«Der Lehrer ist superwichtig!»

von Martin Spiewak

zf. Kleine Klassen bringen nichts, offener Unterricht auch nicht. Entscheidend ist: der Lehrer, die Lehrerin. Das sagt John Hattie. Noch nie von ihm gehört? Das wird sich ändern.

Ein neuer Name geht um in der Pädagogik. Man liest ihn in Aufsätzen und hört ihn in Vorträgen. Einige der wichtigsten deutschen Schulforscher kommen ohne ihn nicht mehr aus. Und schon bald, das sei prophezeit, werden es alle sein. Vom «Hattie-Faktor» und vom «Hattie-Ranking» ist die Rede. Und man fragt: «Was steht bei Hattie dazu?»Da bei uns in der Schweiz manche Pädagogischen Hochschulen und manche Schulpflegen tun, als ob sie noch nichts gehört hätten davon, dass in Deutschland und Österreich der ganze Reform-Unsinn wieder «abgeräumt» werden muss, bringen wir nachstehend einige Anregungen dazu, die nicht übergangen werden können. Wer sich bei uns im Reformeifer heiss gelaufen hat, tut gut daran, von seinen Touren herunterzukommen, die OECD-Hörigkeit aufzugeben und zu überlegen, wie er rechtzeitig auf den Boden der Realität zurückkehrt. Die Zeit der «globalen Flausen» läuft ab.
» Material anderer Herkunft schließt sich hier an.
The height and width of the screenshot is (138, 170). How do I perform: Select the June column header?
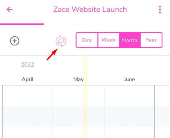pos(129,80)
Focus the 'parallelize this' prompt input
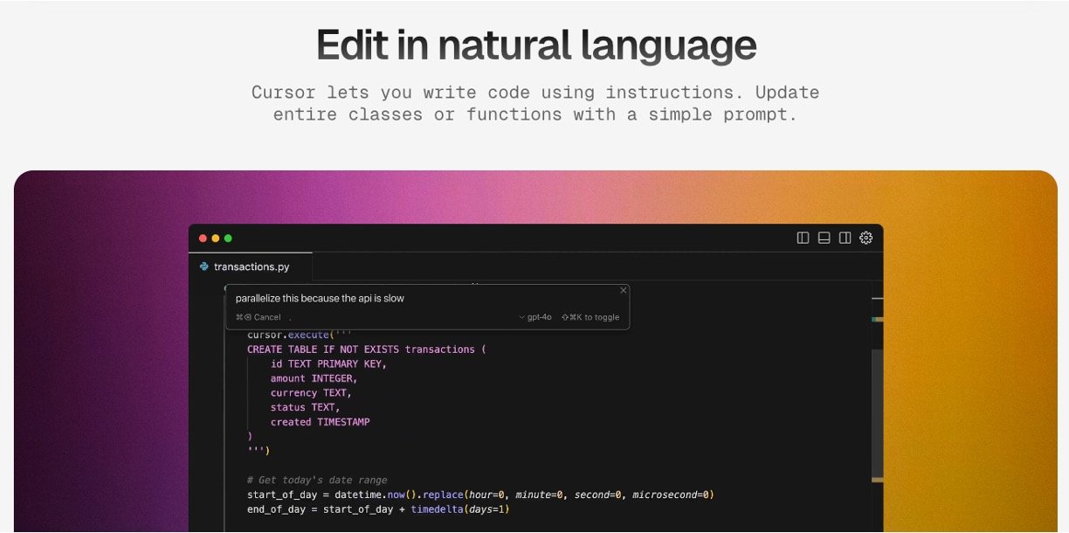Screen dimensions: 1069x533 pyautogui.click(x=393, y=298)
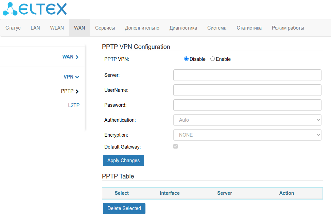
Task: Click the ELTEX logo
Action: [35, 9]
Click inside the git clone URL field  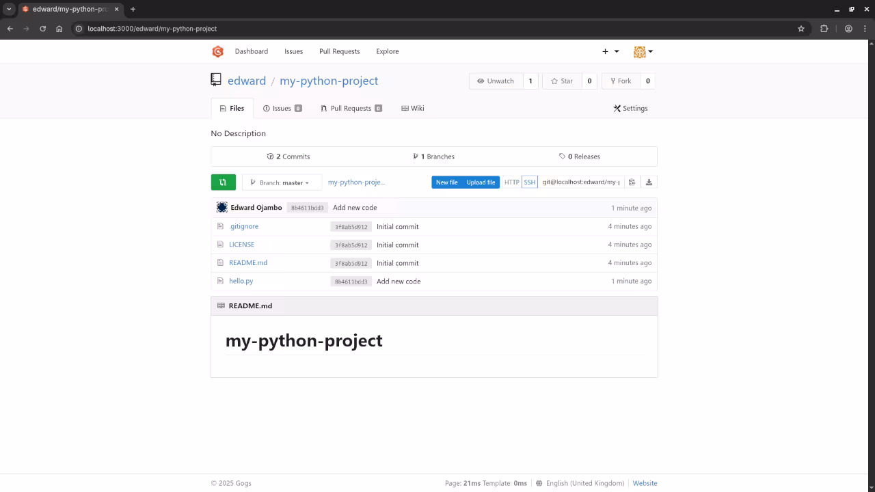(580, 182)
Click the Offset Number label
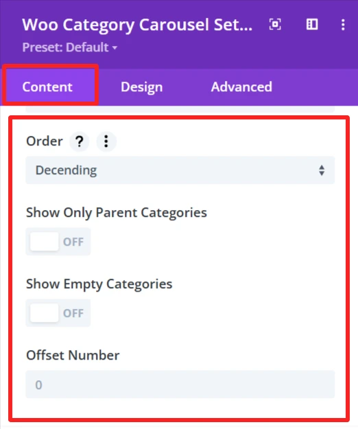 73,356
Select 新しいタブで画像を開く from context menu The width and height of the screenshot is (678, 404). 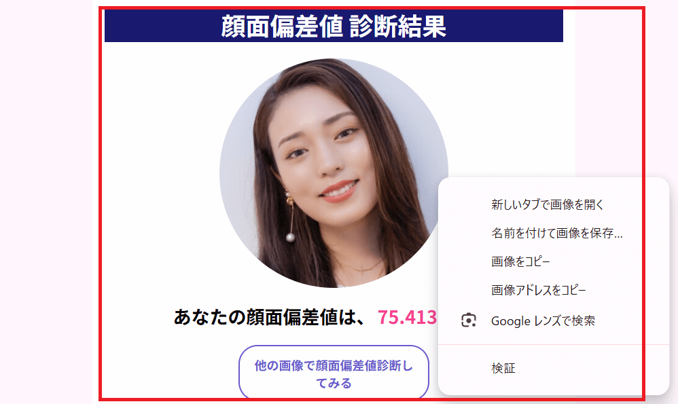547,204

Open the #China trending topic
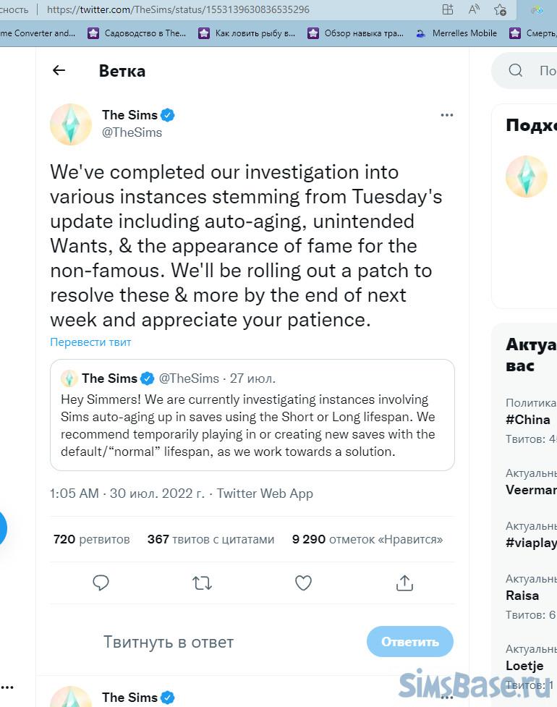click(x=528, y=420)
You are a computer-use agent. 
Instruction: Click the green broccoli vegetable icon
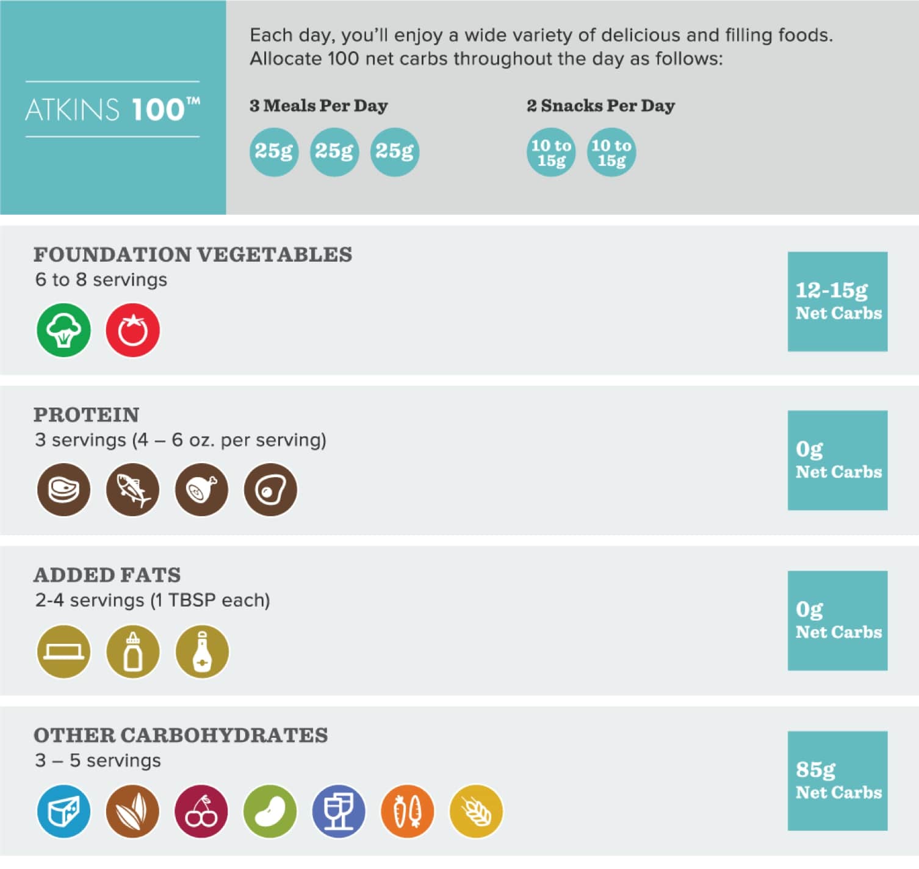click(63, 330)
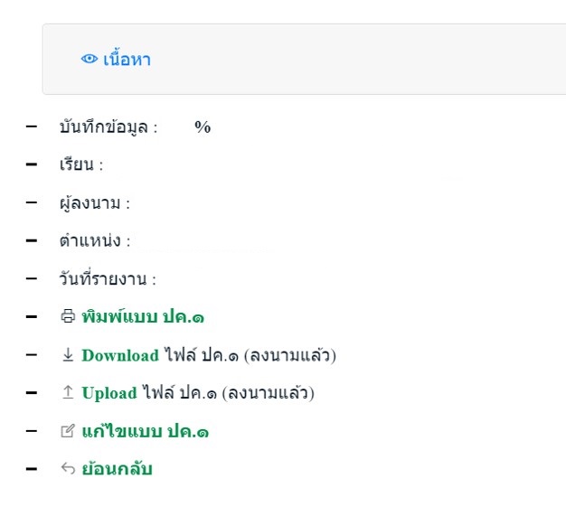Click the pencil edit icon

click(68, 432)
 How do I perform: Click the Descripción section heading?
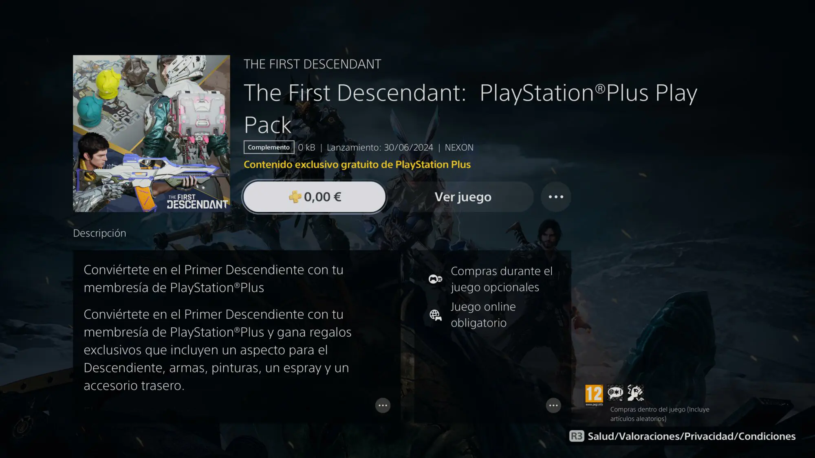(x=99, y=233)
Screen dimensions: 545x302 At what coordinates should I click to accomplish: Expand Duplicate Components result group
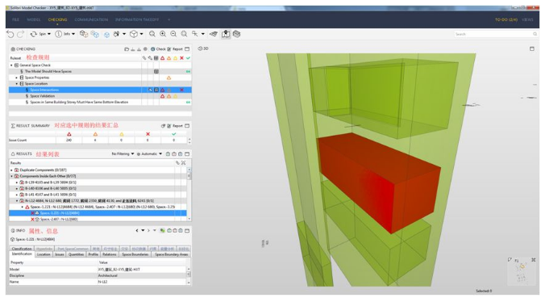click(11, 170)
John Hattie  – Neuseeländer, Bildungsforscher, Professor an der University of Melbourne  – hat 2008 ein Buch herausgebracht, das die pädagogische Welt seitdem elektrisiert. «Visible Learning» (sinngemäss übersetzt: Sichtbare Lernprozesse) heisst der Titel des Werkes. Es hat den Anspruch, die wichtigste Frage der Bildungsforschung umfassend zu beantworten: Was ist guter Unterricht?